Through sort of increasing the M value, or increasing K, we should be able to minimize this, and therefore improve the performance of our index. So I have one final thing to show you, which is how the search works in PQ. So on the right we have just a single ID vector.

We would use our codebook, C, so that they would each go into this, like so. And from there we would output our quantized subvectors. So these are their reproduction values. Now on the left we have our query vector, and we would split that, of course, like we did before with our initial vectors.

So we would split that, and we would get this. Now, what we would do is we calculate the Euclidean distance between these, and what we would get is we would simply add all of these up. So we'd take the product of all of them, hence why this is called product quantization, and the total distance would be all of those added together.

Okay, let's say this. Now we would do that for all of our vectors. So this is a single, so this is like QU. That's a single quantized vector, or set of quantized subvectors. We need to do that for all of them. And then we just find one that produces the lowest or the lowest or the smallest product distance.

Now, as well, it's worth noting, because we're taking the product, this isn't really the distance between the two vectors, between U or the quantized version of U and XQ, but it's almost like a proxy value for that. And then that's what we use to find, to identify the nearest vector.

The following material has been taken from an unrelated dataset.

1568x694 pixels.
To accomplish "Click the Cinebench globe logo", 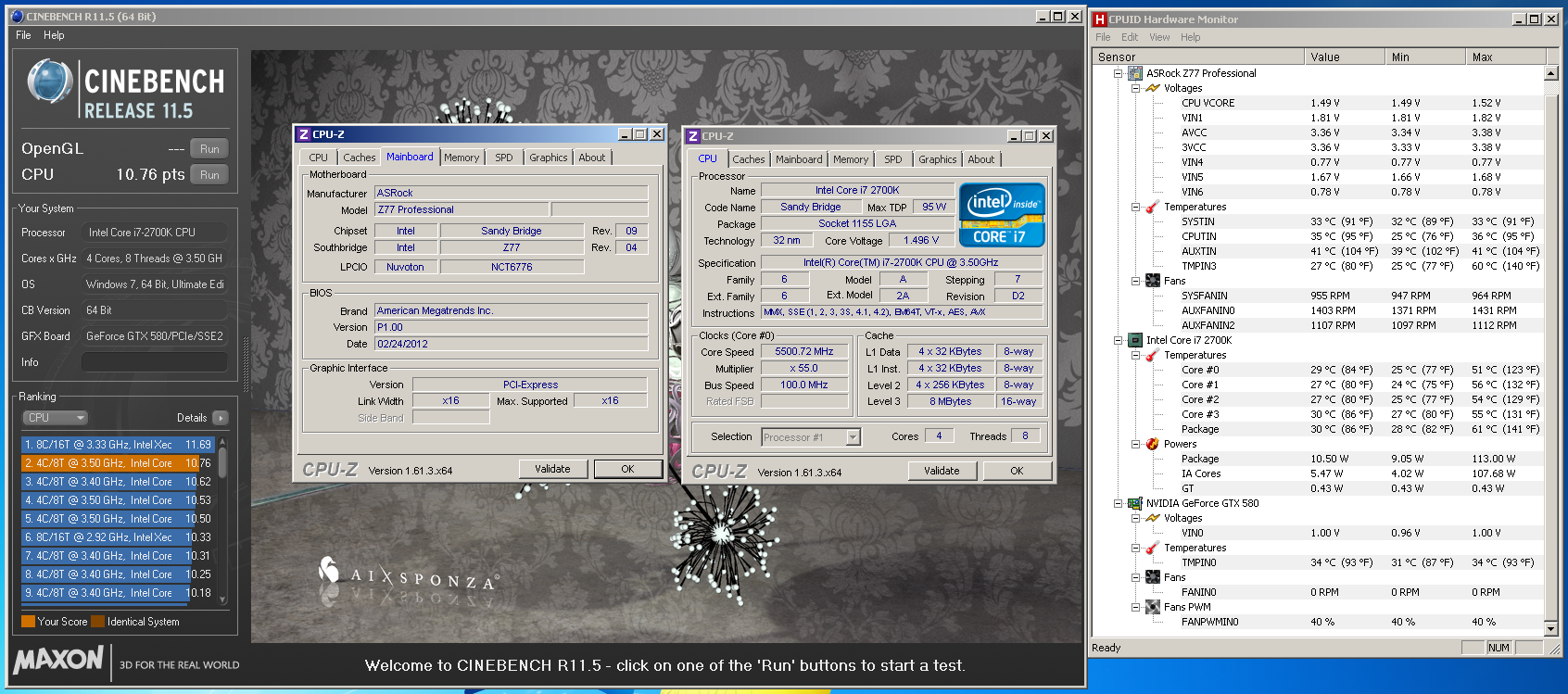I will pos(49,82).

Now, I'm not going to go into the code behind this because it's quite long, but I am going to, I'm definitely going to record that and just leave it as like an extra or almost bonus video if you do want to go through that. But it is, it's pretty long, so I wouldn't say you necessarily need to.

But in the next video, anyway, we're going to have a look at how we implement all this in FICE, which is obviously much more efficient. And it is in that video that we will also introduce the IVF and PQ CompSetIndex, which just allows us, if you have a look at the speed here, to really reduce the speed an insane amount.

It's like a 90 times increase in the speed of our search. So it's pretty cool. But yeah, that's it for this video. So thank you very much for watching, and I will see you in the next one.